_Problem to solve_:
Please reproduce the full listing exactly, with nothing added.

-*-

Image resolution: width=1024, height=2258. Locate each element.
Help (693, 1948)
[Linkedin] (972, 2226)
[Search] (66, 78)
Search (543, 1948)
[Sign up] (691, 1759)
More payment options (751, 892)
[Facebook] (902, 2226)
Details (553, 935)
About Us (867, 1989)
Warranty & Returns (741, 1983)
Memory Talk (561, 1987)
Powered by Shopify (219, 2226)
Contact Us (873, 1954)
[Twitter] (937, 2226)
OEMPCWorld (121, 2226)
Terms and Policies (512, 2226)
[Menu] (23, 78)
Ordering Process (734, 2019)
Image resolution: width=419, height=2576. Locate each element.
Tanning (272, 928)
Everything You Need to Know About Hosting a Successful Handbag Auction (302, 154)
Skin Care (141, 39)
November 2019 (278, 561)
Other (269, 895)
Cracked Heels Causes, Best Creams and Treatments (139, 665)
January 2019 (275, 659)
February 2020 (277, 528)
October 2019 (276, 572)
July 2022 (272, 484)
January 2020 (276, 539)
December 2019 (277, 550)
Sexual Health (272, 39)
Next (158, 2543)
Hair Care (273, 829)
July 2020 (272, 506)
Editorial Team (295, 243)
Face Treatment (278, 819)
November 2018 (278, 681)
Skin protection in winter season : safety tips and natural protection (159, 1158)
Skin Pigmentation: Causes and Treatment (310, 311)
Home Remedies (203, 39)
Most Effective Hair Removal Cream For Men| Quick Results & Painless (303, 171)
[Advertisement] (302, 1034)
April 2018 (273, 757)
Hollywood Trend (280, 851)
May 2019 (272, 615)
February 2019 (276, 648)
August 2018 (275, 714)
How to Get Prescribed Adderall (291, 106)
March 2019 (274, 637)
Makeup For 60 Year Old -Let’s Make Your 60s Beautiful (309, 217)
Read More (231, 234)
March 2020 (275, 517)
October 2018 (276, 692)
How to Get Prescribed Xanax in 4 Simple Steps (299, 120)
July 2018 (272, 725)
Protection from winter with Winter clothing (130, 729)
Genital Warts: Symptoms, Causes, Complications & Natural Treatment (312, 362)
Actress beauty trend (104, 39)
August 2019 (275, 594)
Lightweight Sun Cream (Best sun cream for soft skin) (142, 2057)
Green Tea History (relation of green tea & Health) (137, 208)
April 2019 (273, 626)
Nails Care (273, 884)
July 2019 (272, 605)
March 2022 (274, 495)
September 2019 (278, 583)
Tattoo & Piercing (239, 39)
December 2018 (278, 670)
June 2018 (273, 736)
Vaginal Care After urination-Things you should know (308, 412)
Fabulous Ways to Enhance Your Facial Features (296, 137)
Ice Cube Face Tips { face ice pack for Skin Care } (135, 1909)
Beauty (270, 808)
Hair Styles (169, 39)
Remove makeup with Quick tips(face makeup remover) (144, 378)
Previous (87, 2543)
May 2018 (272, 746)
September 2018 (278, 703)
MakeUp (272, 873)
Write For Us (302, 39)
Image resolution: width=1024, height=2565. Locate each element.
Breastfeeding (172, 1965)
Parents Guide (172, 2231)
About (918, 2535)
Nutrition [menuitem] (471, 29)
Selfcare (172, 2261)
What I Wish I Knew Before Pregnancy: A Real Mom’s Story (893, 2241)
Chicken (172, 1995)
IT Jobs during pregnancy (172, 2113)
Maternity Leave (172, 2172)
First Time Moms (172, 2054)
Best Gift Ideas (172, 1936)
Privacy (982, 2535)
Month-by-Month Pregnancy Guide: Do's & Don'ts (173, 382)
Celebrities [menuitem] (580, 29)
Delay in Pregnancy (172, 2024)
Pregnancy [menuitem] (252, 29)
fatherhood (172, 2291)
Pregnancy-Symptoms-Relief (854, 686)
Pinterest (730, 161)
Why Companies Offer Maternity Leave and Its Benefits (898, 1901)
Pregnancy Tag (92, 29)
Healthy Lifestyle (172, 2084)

-*-

_Answer to this problem_:
Image resolution: width=1024, height=2258. Locate each element.
Help (693, 1948)
[Linkedin] (972, 2226)
[Search] (66, 78)
Search (543, 1948)
[Sign up] (691, 1759)
More payment options (751, 892)
[Facebook] (902, 2226)
Details (553, 935)
About Us (867, 1989)
Warranty & Returns (741, 1983)
Memory Talk (561, 1987)
Powered by Shopify (219, 2226)
Contact Us (873, 1954)
[Twitter] (937, 2226)
OEMPCWorld (121, 2226)
Terms and Policies (512, 2226)
[Menu] (23, 78)
Ordering Process (734, 2019)
Image resolution: width=419, height=2576. Locate each element.
Tanning (272, 928)
Everything You Need to Know About Hosting a Successful Handbag Auction (302, 154)
Skin Care (141, 39)
November 2019 (278, 561)
Other (269, 895)
Cracked Heels Causes, Best Creams and Treatments (139, 665)
January 2019 (275, 659)
February 2020 (277, 528)
October 2019 (276, 572)
July 2022 (272, 484)
January 2020 (276, 539)
December 2019 (277, 550)
Sexual Health (272, 39)
Next (158, 2543)
Hair Care (273, 829)
July 2020 (272, 506)
Editorial Team (295, 243)
Face Treatment (278, 819)
November 2018 (278, 681)
Skin protection in winter season : safety tips and natural protection (159, 1158)
Skin Pigmentation: Causes and Treatment (310, 311)
Home Remedies (203, 39)
Most Effective Hair Removal Cream For Men| Quick Results & Painless (303, 171)
[Advertisement] (302, 1034)
April 2018 (273, 757)
Hollywood Trend (280, 851)
May 2019 (272, 615)
February 2019 (276, 648)
August 2018 (275, 714)
How to Get Prescribed Adderall (291, 106)
March 2019 (274, 637)
Makeup For 60 Year Old -Let’s Make Your 60s Beautiful (309, 217)
Read More (231, 234)
March 2020 (275, 517)
October 2018 (276, 692)
How to Get Prescribed Xanax in 4 Simple Steps (299, 120)
July 2018 (272, 725)
Protection from winter with Winter clothing (130, 729)
Genital Warts: Symptoms, Causes, Complications & Natural Treatment (312, 362)
Actress beauty trend (104, 39)
August 2019 (275, 594)
Lightweight Sun Cream (Best sun cream for soft skin) (142, 2057)
Green Tea History (relation of green tea & Health) (137, 208)
April 2019 (273, 626)
Nails Care (273, 884)
July 2019 (272, 605)
March 2022 (274, 495)
September 2019 (278, 583)
Tattoo & Piercing (239, 39)
December 2018 (278, 670)
June 2018 (273, 736)
Vaginal Care After urination-Things you should know (308, 412)
Fabulous Ways to Enhance Your Facial Features (296, 137)
Ice Cube Face Tips { face ice pack for Skin Care } (135, 1909)
Beauty (270, 808)
Hair Styles (169, 39)
Remove makeup with Quick tips(face makeup remover) (144, 378)
Previous (87, 2543)
May 2018 (272, 746)
September 2018 (278, 703)
MakeUp (272, 873)
Write For Us (302, 39)
Image resolution: width=1024, height=2565. Locate each element.
Breastfeeding (172, 1965)
Parents Guide (172, 2231)
About (918, 2535)
Nutrition [menuitem] (471, 29)
Selfcare (172, 2261)
What I Wish I Knew Before Pregnancy: A Real Mom’s Story (893, 2241)
Chicken (172, 1995)
IT Jobs during pregnancy (172, 2113)
Maternity Leave (172, 2172)
First Time Moms (172, 2054)
Best Gift Ideas (172, 1936)
Privacy (982, 2535)
Month-by-Month Pregnancy Guide: Do's & Don'ts (173, 382)
Celebrities [menuitem] (580, 29)
Delay in Pregnancy (172, 2024)
Pregnancy [menuitem] (252, 29)
fatherhood (172, 2291)
Pregnancy-Symptoms-Relief (854, 686)
Pinterest (730, 161)
Why Companies Offer Maternity Leave and Its Benefits (898, 1901)
Pregnancy Tag (92, 29)
Healthy Lifestyle (172, 2084)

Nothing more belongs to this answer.